- Source data -

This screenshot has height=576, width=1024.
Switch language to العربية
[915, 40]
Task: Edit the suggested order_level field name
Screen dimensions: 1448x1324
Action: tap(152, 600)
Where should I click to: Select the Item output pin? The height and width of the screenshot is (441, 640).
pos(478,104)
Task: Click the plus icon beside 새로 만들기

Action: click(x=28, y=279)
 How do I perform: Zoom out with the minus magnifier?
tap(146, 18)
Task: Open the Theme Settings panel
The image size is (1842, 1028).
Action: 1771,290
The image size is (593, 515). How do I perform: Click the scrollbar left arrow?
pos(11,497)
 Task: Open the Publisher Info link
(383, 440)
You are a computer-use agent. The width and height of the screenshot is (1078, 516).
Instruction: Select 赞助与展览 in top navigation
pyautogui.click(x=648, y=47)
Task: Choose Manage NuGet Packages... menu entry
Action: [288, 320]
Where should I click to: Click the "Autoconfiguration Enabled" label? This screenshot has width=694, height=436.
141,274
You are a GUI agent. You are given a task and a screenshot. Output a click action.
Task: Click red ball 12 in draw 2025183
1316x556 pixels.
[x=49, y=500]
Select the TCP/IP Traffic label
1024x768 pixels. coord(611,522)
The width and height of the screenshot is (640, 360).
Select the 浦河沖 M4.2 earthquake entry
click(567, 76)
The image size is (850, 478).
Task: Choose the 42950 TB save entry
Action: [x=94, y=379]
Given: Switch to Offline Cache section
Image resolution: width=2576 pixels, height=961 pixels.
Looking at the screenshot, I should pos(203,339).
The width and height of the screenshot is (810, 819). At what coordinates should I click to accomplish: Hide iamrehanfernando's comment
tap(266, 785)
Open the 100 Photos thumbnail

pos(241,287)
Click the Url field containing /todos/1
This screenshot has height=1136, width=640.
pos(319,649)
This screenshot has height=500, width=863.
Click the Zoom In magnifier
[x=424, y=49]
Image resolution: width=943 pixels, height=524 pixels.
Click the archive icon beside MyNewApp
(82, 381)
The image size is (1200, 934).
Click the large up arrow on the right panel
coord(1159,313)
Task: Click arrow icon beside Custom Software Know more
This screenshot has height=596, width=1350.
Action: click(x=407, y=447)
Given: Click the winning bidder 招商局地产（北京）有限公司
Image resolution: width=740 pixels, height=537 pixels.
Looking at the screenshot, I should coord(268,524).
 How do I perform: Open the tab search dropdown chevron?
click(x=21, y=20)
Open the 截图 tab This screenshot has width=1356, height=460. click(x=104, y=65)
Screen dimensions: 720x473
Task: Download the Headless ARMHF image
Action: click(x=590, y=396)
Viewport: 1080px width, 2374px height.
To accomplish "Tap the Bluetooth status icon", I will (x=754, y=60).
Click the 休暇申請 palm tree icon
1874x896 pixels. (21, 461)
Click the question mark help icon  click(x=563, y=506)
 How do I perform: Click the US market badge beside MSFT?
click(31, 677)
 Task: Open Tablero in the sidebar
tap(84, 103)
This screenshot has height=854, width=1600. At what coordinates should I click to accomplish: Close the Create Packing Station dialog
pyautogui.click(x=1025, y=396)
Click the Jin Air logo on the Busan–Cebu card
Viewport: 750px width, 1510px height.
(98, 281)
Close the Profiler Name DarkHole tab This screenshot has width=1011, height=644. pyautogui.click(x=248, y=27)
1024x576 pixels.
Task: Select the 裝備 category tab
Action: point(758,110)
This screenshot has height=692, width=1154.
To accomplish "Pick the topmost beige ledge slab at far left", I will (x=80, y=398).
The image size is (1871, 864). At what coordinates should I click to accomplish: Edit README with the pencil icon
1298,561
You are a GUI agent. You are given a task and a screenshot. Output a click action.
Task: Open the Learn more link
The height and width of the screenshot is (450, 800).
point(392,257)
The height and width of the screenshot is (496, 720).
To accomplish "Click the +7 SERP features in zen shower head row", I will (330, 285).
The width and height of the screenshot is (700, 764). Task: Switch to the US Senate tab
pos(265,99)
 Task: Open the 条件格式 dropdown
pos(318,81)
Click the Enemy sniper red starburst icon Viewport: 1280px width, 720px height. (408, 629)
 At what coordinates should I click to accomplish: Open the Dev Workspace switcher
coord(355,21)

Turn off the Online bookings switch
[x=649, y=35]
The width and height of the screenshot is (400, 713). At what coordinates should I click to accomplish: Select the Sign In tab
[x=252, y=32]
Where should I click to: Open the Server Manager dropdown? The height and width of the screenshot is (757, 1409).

- Exercise -
Return, from the data above, each line in which the string "will" appears.

- Result -
To accomplish "Tap the Bluetooth status icon", I will (x=754, y=60).
To accomplish "Pick the topmost beige ledge slab at far left", I will (x=80, y=398).
To accomplish "Click the +7 SERP features in zen shower head row", I will (330, 285).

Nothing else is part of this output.